**Problem to solve:** Which lines in the material below contain the string "link"? Copy each of them in full.
─── Input rows
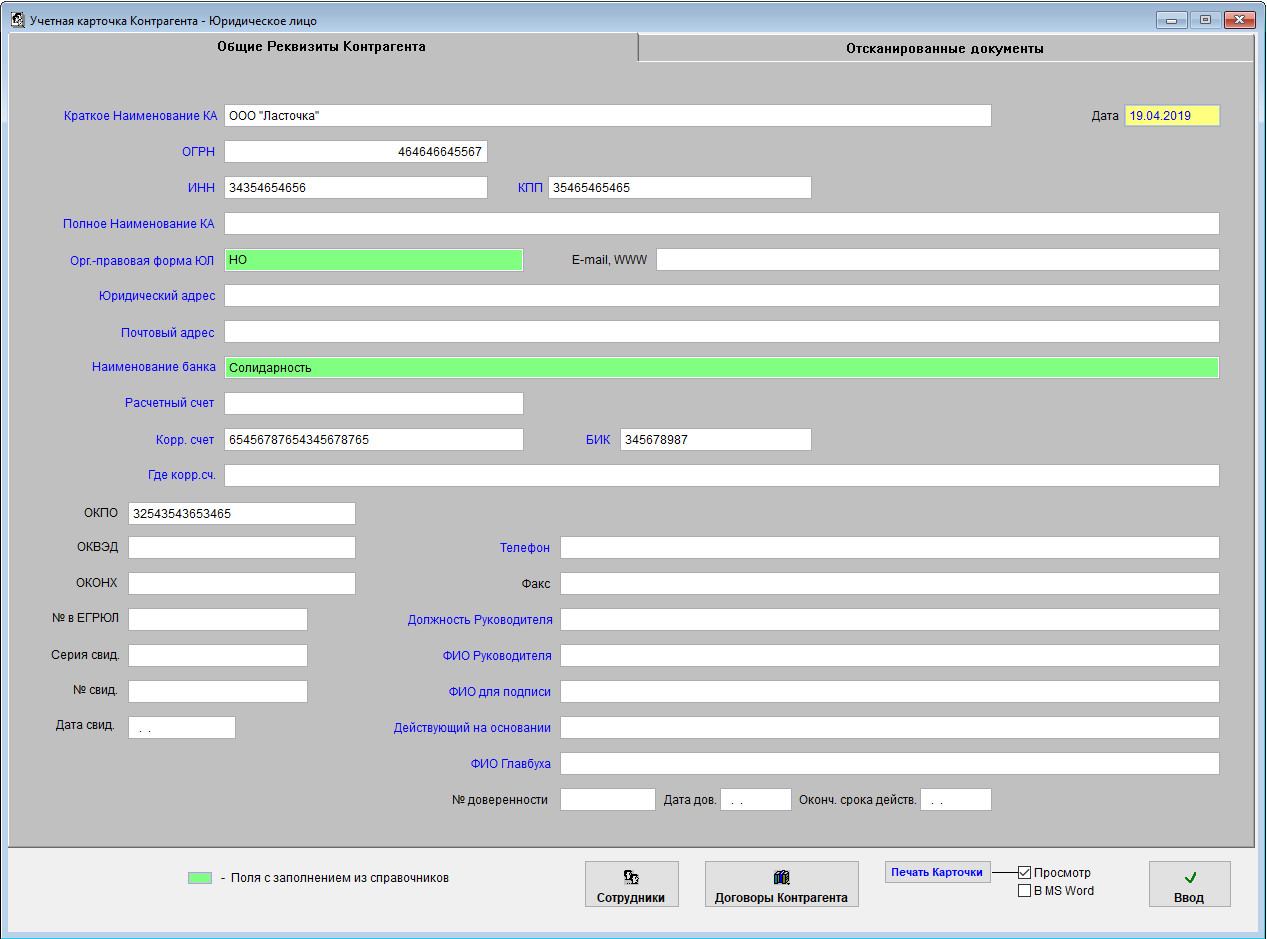Select the ФИО Руководителя input field
Screen dimensions: 1267x939
[x=889, y=656]
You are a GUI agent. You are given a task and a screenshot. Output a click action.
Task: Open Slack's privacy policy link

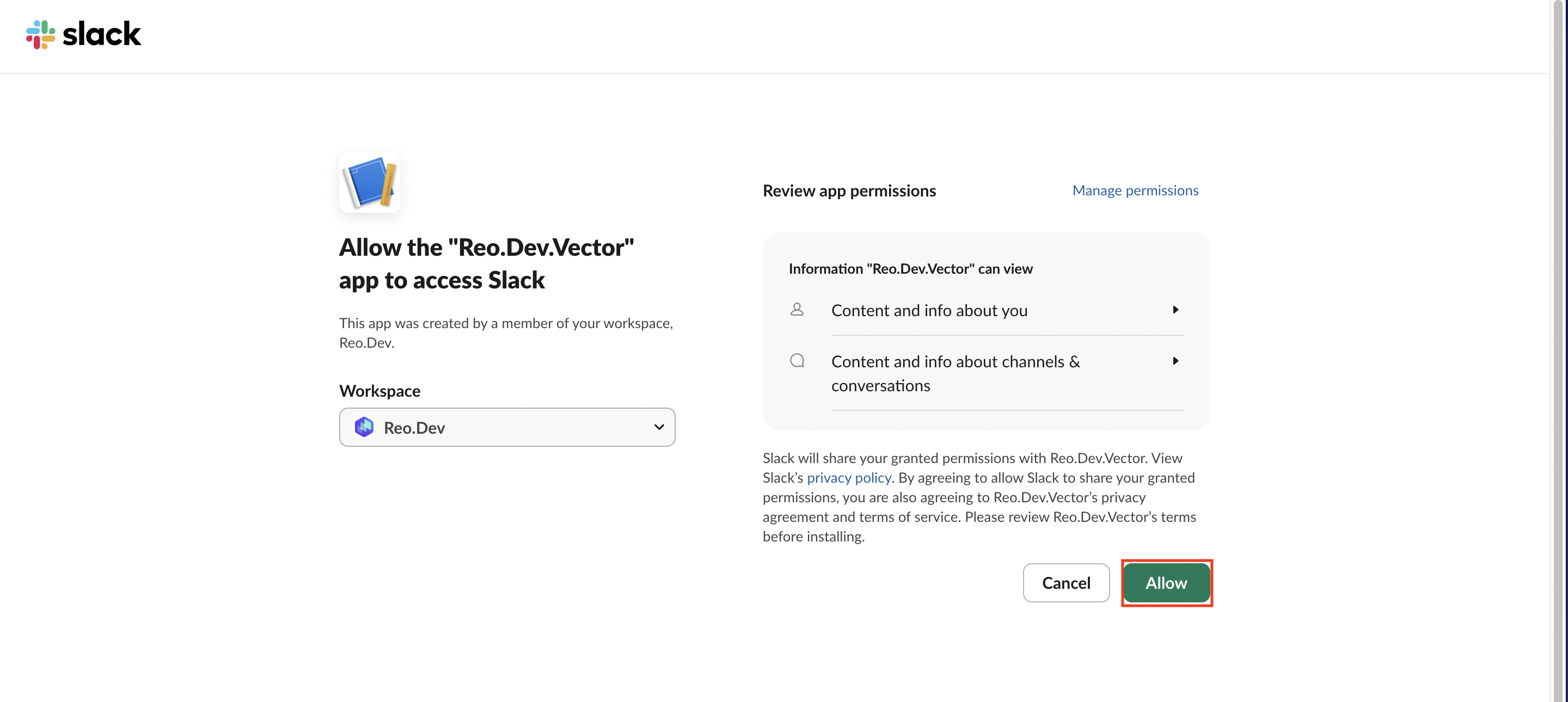849,478

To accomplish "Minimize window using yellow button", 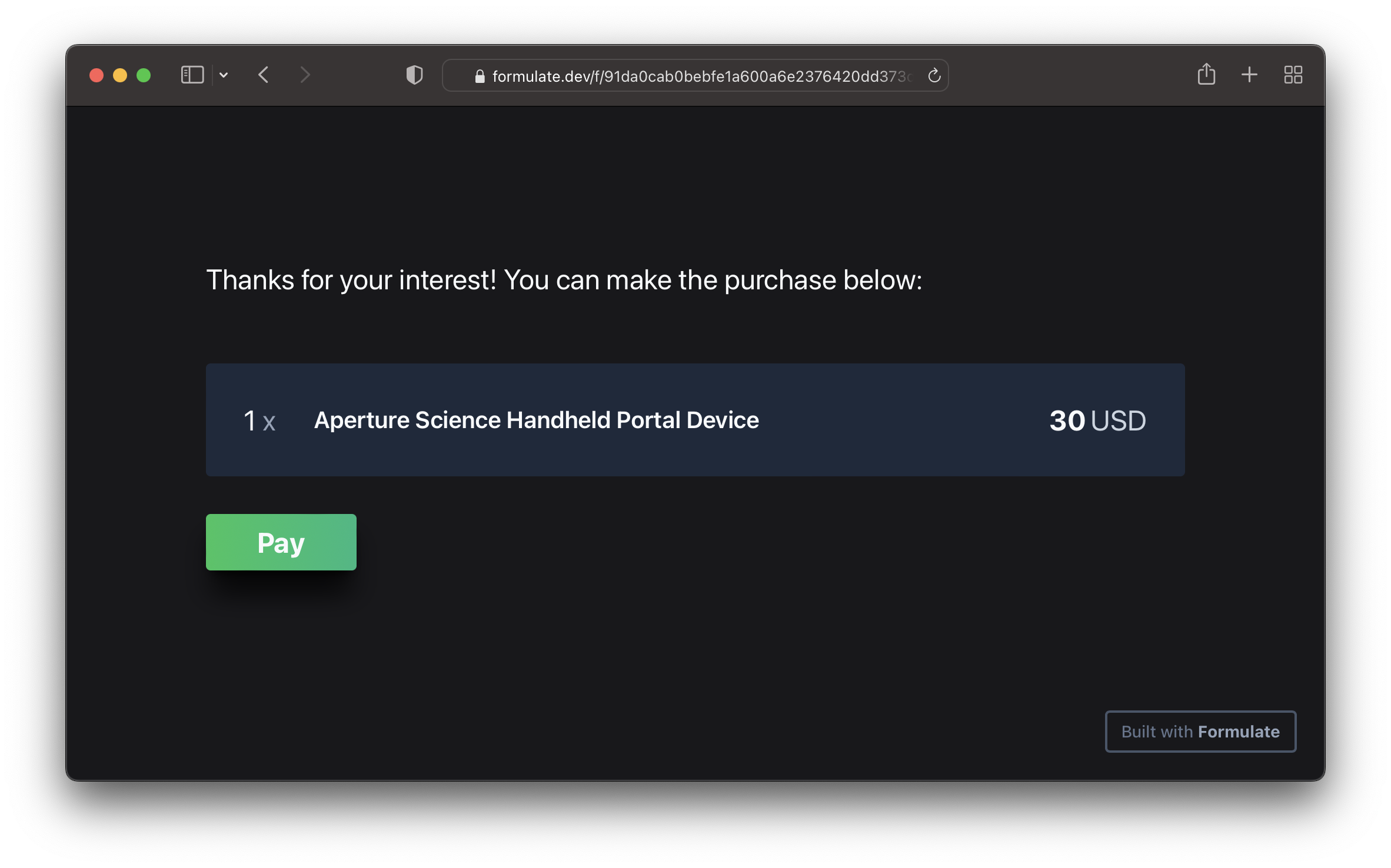I will point(120,75).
──────
**Result of this task:**
Task: Open Slack's privacy policy link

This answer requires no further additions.